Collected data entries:
►

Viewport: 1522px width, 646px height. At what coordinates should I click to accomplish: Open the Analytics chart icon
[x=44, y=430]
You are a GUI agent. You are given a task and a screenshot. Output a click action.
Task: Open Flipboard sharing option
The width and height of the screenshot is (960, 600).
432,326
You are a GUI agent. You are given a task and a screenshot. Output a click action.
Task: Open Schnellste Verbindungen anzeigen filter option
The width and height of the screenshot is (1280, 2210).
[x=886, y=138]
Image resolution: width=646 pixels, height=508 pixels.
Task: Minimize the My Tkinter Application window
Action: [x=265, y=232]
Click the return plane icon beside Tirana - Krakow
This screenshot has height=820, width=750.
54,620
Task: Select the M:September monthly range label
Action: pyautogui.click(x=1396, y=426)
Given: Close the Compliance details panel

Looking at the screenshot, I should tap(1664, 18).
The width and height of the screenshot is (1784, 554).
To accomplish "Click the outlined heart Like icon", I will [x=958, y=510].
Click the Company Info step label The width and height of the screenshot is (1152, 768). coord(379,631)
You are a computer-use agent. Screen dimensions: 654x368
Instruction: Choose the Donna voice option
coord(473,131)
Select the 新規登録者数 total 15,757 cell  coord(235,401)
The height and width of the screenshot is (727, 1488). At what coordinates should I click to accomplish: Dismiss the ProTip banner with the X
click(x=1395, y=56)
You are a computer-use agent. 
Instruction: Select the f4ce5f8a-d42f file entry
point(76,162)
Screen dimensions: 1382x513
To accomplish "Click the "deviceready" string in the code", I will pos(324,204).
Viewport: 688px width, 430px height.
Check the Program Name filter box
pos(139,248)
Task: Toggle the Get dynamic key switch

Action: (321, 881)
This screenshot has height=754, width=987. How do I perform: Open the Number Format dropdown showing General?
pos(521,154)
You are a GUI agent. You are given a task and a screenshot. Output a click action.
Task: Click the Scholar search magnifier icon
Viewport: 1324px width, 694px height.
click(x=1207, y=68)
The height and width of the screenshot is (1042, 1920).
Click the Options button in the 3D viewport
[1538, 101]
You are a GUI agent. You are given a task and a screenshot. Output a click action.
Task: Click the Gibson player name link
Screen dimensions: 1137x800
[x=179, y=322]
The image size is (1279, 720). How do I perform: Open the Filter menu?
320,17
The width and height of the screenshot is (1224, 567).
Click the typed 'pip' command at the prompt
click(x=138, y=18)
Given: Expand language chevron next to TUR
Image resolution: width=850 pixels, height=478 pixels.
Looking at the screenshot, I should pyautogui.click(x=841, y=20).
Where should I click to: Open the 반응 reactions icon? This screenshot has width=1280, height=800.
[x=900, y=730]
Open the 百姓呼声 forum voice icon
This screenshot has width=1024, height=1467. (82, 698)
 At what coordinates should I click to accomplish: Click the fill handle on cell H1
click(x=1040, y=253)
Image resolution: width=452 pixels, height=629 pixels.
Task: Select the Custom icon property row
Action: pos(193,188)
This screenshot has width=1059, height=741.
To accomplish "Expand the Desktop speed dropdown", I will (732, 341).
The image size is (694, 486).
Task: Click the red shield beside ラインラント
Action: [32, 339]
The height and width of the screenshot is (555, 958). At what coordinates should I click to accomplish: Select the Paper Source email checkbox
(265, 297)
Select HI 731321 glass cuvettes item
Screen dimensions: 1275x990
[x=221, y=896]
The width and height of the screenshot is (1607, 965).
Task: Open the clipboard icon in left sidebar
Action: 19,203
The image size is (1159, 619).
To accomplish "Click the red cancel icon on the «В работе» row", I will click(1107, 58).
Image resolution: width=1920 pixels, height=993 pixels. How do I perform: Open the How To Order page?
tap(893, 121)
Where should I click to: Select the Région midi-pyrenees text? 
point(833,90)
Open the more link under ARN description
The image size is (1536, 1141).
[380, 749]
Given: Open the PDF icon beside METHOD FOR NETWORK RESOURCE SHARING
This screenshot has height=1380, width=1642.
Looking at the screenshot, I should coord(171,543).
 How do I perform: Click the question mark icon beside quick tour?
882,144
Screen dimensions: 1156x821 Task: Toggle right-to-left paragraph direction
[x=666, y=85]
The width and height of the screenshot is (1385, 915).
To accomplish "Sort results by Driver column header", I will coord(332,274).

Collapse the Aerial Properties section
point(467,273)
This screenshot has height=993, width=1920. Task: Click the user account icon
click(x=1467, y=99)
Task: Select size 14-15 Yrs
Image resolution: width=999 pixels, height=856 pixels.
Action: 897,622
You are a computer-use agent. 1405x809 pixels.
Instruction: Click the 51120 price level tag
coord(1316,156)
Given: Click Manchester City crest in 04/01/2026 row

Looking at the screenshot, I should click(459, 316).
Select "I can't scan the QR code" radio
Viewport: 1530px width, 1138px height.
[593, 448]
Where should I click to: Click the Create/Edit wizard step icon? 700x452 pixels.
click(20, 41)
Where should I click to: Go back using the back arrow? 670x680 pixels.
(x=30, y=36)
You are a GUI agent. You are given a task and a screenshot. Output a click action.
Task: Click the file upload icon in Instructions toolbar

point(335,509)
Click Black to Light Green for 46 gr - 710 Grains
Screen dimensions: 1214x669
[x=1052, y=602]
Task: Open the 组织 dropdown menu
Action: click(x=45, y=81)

◄

● HOW TO COMPLETE THIS TASK:
State how many lines of the records above hold the word "computer", adding nothing beyond the number.

● ANSWER FOR THE TASK:
3